Hannover 18-9-72 Caro compagno Franco, Io non gli ho mai parlato di me ma anch’io sono stato costretto ad emigrare sin dall’età di 19 anni, ora ne ho 28. Anch’io sono stato preda di molte disavventure cioè all’età di 23 anni rientrai in Italia e volevo stabilirmi a Torino dove avevo un buon posto di lavoro e guadagnavo bene perché faccio il saldatore specializzato. Tutto andò bene per il primo periodo ma fu nel mese di Giugno 1967 quando ebbi mandato di cattura ed ero imputato mancante alla chiamata alle armi mentre io aspettavo l’esito perché dovevo essere essente al servizio militare essendo capo famiglia di genitori già da anni in pensione. A nulla valsero le mie giustificazioni e mi portarono al carcere militare che dopo ottenni la libertà provvisoria, ma dopo tre mesi dovetti partire lo stesso a fare la naja così feci i miei 15 mesi quasi sempre consegnato perché leggevo ABC, oppure L’Unità che sono i miei giornali preferiti. Comunque dopo tante consegne C.P.R. e C.P.S. che ho avuto sono rimasto a finire la naja ricordo che a Sassari andai alla festa dell’Unità e li mi ribeccarono così ebbi esattamente 60 giorni di punizione che ho dovuto scontare sino all’ultimo minuto ma riuscii ugualmente a terminare la naja e il 27 dicembre 1968 fui congedato, ripresi a lavorare sul mio posto di lavoro dove ero prima di partire per la naja ma dopo 4 mesi di trancuillo lavoro dovevo presentarmi al Tribunale Militare perché mancante alla chiamata alle armi. Feci vedere il mio congedo e così saltò fuori che non dovevo fare il militare ma sempre dopo averlo fatto, così mi disgustai e decisi di partire ancora all’estero e abbandonare la mia famiglia. Tutto cuesto Signor Franco volevo raccontarglielo prima ma non ho potuto perché non sapevo il suo indirizzo. Lei che è un buon Compagno ed è forte per fare le ballate se ritiene valido vorrei che me farebbe una ballata anche sul mio caso che penso ce ne saranno anche degli altri che le hanno passate come me tutto per colpa della Burocrazia militare e sporchi fascisti che sono i militari cioè ufficiali e sottufficiali che se ci tolgono la divisa rimangono come una merda al sole perché non sono capaci a niente solo che a rompere le balle a chi fa il suo lavoro. E noi poveri lavoratori oltre ad essere costretti all’emigrazione perpetua non possiamo più tornare a casa perché bisogna servire la patria come la chiamano loro.

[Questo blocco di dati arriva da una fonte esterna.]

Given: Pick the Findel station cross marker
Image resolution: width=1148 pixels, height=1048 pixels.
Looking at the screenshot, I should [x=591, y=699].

Signor Franco se può fare una ballata la facia e mi facia sapere qualcosa che nel caso voglio avere il disco. Per il momento desidero avere i seguenti dischi
N. 1 Cantiamo insieme
N. 2 Canzoni in piazza
N. 3 Canzoni di lotta
N. 4 Canzone nostra
Poi non mi resta che ringraziarla per le sue belle frasi e per la sua lettera così rozza come piace a me. Allego £. 6.000 (seimila) ed attendo che al più presto mi arrivino i dischi.

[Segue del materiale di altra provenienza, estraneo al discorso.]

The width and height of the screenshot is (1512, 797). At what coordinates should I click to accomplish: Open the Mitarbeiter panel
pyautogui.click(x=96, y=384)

Un cordiale saluto anche se lontano dal sempre Compagno Gavino Mele Hannover
PS: Se fosse in possesso degli indirizzi di Fausto Amodei e di Fabrizio De Andrè sarei lieti di averli. Grazie e ciao.
Gentile Franco Trincale
Appunto domenica, primo di aprile abbiamo avuto modo di vederla e di sentirla cantare nella città di Basilea. Chi le sta scrivendo sono due ragazze, figlie di emigranti residenti in Svizzera. Sinceramente parlando, le sue canzoni ci sono piaciute moltissimo perché rispecchiano veramente la realtà dei fatti attuali. Siamo rimaste soddisfattissime del vostro spettacolo, nonostante sia stato un po’ breve. Desideravamo comprarci il suo disco, ma sfortunatamente erano tutti terminati. Ci congratuliamo con lei perché compone canzoni magnifiche ed anche perché ha una bellissima voce che non desidera affatto inscatolarla; come invece hanno fatto i cantanti della tv, i quali non hanno fatto altro che inscatolare e presentare al pubblico canzoni senza senso, le quali analizzate esattamente non poggiano sulla realtà, bensì sulla falsità e sulla ipocrisia delle cose. In attesa di vederla ancora, Rosella e Lidia
In queste lettere degli emigranti se, quale compaesano, compagno ed emigrante respira la stessa diaspora di cui condivide istanze e militanze, come cantastorie Trincale è visto contemporaneamente quale portatore di un punto di vista esterno. Attraverso i suoi occhi e la sua voce ci si aspetta che le “cose” della lontananza siano “guardate da una certa distanza”, secondo quella istanza del vero che accomuna il realismo letterario meridionale ai poeti-cantastorie. Trincale, per gli emigranti, è la voce vera della lontananza, pensata, cioè, come voce diretta, non mediata, non filtrata, non corrotta dalle retoriche condivise, capace di recare cronache, questioni, denunce inedite dal paese d’origine per lo più minimizzate o ignorate dall’informazione ufficiale: e ciò spiega bene il perché ogni anno le comunità italiane all’estero impegnino notevoli quantità di denaro per invitare i cantastorie quali portatori di verità rare e dirette assenti dai mass media.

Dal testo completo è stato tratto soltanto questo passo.